PROMPT:
Rewrite the records from the line with "Enable Play chime" to the line with "Collapse the rt.jar", changing "encoding" to "rendering" and leaving everything else as it is.

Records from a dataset
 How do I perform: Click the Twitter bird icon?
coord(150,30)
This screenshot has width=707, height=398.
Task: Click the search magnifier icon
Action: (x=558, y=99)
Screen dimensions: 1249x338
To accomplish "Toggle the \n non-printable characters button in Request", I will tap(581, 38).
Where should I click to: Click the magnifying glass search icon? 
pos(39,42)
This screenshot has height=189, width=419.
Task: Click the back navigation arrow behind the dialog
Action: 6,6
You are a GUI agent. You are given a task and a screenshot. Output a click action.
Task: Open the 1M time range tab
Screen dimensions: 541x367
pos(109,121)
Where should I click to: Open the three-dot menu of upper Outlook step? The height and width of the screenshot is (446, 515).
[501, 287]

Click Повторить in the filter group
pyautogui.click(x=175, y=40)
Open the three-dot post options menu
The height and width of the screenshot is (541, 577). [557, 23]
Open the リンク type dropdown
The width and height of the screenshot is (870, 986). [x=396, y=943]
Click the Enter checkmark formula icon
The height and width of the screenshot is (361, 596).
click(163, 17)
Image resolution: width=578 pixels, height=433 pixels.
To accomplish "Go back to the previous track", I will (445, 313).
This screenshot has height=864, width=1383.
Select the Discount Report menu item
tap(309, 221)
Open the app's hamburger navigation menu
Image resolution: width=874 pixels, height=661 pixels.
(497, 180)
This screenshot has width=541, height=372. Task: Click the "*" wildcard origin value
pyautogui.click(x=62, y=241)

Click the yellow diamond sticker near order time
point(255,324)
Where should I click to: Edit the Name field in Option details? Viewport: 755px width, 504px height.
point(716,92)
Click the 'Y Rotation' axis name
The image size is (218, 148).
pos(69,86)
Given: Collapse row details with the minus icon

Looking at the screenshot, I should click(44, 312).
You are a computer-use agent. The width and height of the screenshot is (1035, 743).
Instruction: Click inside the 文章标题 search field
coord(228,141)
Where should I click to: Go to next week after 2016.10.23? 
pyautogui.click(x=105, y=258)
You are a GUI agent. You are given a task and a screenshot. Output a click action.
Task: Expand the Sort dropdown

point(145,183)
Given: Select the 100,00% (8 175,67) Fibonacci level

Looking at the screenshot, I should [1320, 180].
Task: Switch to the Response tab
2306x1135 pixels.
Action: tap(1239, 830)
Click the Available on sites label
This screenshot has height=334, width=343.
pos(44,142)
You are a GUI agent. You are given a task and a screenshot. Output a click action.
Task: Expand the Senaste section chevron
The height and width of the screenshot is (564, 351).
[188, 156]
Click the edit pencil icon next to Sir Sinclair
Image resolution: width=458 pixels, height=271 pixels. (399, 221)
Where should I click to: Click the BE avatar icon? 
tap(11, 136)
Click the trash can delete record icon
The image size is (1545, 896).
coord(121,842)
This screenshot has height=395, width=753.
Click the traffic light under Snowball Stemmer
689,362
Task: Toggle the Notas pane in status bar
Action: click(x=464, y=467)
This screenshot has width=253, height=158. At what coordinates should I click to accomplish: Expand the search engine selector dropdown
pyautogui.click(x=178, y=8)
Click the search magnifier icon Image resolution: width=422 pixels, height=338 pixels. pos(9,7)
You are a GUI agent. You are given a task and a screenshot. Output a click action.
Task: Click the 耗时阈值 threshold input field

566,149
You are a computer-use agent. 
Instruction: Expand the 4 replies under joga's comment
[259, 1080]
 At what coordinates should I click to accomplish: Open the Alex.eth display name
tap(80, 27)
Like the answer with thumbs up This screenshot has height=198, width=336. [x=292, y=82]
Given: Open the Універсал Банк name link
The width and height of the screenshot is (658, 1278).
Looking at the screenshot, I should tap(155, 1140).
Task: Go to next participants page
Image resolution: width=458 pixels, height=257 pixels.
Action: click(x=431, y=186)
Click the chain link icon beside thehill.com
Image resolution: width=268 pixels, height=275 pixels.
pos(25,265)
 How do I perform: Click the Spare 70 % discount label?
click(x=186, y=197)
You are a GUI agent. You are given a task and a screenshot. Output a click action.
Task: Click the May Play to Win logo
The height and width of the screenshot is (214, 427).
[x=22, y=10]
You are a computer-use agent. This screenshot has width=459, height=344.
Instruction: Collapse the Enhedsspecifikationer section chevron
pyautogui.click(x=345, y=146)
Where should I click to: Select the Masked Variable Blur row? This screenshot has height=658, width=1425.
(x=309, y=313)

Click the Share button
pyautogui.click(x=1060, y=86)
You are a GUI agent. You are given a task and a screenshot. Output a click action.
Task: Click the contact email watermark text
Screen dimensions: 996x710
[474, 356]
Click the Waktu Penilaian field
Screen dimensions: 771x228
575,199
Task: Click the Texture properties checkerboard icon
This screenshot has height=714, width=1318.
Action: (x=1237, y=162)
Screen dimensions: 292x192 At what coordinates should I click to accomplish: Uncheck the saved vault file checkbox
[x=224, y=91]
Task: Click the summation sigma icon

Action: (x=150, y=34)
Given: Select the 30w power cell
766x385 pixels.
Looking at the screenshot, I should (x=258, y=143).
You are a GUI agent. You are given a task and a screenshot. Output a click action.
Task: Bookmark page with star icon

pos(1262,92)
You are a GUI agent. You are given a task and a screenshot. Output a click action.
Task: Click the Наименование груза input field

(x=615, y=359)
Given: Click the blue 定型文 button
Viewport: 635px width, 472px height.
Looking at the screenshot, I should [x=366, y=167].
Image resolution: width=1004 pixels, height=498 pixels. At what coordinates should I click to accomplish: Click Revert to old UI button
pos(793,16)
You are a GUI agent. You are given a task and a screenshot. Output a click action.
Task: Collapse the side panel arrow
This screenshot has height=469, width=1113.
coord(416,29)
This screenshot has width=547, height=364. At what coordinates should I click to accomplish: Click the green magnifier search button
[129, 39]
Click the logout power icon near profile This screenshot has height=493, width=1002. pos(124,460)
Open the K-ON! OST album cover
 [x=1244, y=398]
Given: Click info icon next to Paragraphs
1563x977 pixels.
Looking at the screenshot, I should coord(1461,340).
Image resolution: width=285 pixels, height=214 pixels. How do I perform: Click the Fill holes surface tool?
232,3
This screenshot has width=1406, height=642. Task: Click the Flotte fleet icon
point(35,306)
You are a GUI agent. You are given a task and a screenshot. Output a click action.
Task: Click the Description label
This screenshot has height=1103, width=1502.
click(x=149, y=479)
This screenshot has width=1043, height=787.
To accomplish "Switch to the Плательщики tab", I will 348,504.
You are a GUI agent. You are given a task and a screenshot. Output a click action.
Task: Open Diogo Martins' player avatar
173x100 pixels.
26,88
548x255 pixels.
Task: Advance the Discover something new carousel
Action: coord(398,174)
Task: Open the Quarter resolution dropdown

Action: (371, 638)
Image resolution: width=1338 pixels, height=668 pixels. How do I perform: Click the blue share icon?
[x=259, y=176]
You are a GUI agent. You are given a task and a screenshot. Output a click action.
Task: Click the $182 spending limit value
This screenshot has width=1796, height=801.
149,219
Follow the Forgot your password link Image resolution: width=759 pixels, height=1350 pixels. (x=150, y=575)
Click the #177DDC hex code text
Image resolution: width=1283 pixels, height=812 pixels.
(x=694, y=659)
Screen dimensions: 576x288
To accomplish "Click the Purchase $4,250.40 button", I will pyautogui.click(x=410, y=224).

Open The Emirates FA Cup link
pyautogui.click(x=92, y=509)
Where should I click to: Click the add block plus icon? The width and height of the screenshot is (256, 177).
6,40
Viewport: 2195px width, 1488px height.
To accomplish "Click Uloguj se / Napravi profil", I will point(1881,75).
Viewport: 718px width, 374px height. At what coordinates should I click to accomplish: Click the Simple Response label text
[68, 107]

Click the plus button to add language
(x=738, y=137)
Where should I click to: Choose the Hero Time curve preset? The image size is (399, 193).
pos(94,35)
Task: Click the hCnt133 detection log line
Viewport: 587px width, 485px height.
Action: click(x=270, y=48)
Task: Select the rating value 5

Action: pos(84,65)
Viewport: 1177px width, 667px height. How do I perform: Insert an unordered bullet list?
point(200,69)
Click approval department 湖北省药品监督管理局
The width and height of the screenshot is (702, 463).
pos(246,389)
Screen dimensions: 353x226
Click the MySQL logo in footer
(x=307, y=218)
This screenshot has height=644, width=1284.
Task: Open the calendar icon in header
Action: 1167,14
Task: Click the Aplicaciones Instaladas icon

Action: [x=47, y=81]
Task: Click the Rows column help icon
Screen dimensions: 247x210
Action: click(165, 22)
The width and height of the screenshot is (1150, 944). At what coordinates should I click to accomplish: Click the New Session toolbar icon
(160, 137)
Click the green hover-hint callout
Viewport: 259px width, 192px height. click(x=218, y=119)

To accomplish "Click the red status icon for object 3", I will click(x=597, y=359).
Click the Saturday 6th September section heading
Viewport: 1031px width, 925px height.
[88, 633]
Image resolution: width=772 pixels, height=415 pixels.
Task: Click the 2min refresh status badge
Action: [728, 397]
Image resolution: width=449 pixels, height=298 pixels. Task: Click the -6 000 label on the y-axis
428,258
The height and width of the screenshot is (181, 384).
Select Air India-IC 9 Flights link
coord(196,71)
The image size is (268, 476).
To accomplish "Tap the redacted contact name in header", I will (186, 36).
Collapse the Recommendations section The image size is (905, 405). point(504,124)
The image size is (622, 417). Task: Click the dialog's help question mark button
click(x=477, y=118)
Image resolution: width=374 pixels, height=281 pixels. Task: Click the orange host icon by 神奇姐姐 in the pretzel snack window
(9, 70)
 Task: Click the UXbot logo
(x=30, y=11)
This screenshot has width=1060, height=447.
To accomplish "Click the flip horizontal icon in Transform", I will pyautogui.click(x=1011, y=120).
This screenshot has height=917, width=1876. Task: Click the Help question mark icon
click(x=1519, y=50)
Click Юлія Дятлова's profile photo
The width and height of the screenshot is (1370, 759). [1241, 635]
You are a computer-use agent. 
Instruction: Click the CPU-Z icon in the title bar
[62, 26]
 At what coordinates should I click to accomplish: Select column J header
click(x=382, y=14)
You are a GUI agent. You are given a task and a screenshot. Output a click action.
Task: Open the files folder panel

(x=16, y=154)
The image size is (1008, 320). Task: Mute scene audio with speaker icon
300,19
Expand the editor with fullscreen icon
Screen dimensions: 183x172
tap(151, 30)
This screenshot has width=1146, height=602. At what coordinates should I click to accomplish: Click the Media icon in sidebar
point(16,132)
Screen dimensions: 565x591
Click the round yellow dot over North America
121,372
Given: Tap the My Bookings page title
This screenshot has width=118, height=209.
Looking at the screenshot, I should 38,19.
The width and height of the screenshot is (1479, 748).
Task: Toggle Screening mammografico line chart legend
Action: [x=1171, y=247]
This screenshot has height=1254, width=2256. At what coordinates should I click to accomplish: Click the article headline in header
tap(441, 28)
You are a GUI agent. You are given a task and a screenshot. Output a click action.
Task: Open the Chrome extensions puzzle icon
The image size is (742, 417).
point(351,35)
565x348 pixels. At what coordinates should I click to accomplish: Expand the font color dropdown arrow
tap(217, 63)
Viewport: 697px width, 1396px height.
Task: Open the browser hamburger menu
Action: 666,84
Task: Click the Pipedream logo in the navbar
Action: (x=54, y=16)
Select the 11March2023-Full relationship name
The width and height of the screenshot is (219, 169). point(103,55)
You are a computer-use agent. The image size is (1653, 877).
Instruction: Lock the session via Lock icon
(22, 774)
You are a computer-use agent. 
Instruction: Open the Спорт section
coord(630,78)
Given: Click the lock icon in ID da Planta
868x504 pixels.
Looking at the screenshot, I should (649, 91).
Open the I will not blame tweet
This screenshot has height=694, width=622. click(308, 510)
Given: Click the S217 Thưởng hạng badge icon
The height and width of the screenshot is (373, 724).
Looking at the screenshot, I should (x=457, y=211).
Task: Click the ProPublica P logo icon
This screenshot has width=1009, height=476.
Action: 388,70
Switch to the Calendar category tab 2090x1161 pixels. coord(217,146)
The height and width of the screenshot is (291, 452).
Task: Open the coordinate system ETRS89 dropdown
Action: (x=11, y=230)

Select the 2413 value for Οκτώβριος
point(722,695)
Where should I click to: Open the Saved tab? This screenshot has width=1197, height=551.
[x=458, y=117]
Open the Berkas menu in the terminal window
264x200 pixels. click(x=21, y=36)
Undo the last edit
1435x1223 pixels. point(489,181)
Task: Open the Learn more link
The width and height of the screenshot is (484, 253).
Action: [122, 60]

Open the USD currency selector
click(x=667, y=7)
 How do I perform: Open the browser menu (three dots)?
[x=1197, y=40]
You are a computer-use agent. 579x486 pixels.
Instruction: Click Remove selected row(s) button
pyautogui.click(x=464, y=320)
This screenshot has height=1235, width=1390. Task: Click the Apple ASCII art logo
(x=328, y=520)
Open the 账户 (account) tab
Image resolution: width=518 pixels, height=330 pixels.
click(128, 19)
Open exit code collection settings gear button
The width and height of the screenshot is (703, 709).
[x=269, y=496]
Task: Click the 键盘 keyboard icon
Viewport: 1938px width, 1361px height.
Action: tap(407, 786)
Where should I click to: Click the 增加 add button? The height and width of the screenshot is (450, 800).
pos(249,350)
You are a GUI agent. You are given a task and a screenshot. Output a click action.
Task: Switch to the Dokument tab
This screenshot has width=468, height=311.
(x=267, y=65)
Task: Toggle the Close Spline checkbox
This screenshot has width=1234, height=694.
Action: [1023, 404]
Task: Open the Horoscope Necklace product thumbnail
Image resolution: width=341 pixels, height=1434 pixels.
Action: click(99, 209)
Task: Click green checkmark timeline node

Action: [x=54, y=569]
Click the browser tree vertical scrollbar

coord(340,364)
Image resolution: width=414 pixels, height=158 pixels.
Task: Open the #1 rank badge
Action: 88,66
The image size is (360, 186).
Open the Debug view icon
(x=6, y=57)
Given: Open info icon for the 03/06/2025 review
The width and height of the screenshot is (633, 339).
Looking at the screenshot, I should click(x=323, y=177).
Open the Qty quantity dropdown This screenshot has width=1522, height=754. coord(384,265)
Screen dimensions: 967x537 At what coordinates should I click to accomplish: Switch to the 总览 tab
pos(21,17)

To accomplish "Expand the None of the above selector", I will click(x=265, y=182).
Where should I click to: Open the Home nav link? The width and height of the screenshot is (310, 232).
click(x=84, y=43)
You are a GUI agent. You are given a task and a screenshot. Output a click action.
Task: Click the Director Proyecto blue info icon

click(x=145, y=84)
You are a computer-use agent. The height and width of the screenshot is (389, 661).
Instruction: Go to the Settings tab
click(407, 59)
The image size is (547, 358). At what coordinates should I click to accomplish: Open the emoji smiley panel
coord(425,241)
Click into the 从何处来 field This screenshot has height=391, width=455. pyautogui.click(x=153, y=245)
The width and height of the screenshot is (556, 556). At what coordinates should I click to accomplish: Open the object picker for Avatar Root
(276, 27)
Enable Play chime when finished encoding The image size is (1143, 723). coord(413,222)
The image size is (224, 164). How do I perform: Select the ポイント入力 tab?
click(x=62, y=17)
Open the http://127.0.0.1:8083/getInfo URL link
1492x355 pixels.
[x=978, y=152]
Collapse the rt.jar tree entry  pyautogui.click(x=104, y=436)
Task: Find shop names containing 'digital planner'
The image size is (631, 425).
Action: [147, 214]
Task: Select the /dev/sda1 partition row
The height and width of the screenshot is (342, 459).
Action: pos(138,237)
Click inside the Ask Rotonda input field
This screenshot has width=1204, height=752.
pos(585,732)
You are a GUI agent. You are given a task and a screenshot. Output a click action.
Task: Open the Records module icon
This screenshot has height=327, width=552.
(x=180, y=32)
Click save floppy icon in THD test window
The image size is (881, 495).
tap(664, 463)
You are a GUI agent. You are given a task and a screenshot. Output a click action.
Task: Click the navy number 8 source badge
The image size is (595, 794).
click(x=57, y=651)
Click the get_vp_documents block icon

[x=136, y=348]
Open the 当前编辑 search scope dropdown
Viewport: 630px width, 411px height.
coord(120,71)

PROBLEM SOLUTION:
Enable Play chime when finished rendering The image size is (1143, 723). coord(413,222)
The image size is (224, 164). How do I perform: Select the ポイント入力 tab?
click(x=62, y=17)
Open the http://127.0.0.1:8083/getInfo URL link
1492x355 pixels.
[x=978, y=152]
Collapse the rt.jar tree entry  pyautogui.click(x=104, y=436)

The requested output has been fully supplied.